> _READING TEXT_

·····

The Cramps: the life and times of America’s scariest band

When Erick Lee Purkhiser and Kristy Marlana Wallace first met in 1972, there was nothing punk about either of them. The two dressed and acted like traditional hippies that populated the Sacramento, California, area at the time, including freely partaking in LSD and studying otherworldly phenomena. When the pair discovered a shared love of rock music, along with similar interests in horror films, fashion, and the occult, the pair began to take in old-school novelty records, glam rock, and the hardened edge of bands like The Stooges to begin the first steps of becoming The Cramps.

After a brief detour to Ohio, Purkhiser and Wallace eventually found themselves in New York City in 1975, just as the punk revolution was beginning to come into its own. Taking on new stage names for themselves, Purkhiser became Lux Interior, while Wallace became Poison Ivy Rorschach. To differentiate their shows from the hordes of other bands at the time, the duo decided to market The Cramps as “psychobilly”, the first use of the term.

·····

> _EXTRACTED RECORDS_
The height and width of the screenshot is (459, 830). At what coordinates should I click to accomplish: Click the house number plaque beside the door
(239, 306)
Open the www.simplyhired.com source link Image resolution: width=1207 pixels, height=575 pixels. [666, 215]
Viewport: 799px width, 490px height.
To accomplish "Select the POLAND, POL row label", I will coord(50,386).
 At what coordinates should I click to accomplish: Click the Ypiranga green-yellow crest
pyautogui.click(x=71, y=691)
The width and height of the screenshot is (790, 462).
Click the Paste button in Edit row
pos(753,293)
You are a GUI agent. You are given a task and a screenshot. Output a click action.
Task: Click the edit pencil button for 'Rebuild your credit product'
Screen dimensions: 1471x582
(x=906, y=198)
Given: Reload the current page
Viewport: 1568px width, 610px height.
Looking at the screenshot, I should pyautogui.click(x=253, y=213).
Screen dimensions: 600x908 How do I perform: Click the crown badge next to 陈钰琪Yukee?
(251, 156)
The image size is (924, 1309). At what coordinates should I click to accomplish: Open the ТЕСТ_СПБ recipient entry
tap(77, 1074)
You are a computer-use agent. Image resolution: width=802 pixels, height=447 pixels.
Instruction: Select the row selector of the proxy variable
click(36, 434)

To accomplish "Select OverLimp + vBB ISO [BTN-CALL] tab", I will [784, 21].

·····

> _QUESTIONS_
1. List the shared interests that Purkhiser and Wallace discovered, according to the text on The Cramps.
2. Continue the text on The Cramps from where it stops.
The records are not needed for the work here.

> _TASK ANSWERS_
1.
- Rock music
- Horror films
- Fashion
- The occult

2.
“The Cramps weren’t thinking of this weird subgenre when we coined the term ‘psychobilly’ in 1976 to describe what we were doing,” Poison Ivy told Marc Spitz in the book We Got the Neutron Bomb: The Untold Story of L.A. Punk. “To us all the ’50s rockabillies were psycho to begin with; it just came with the turf as a given, like a crazed, sped-up hillbilly boogie version of country. We hadn’t meant playing everything superloud at superheavy hardcore punk tempos with a whole style and look, which is what ‘psychobilly’ came to mean later in the ’80s. We also used the term ‘rockabilly voodoo’ on our early flyers.”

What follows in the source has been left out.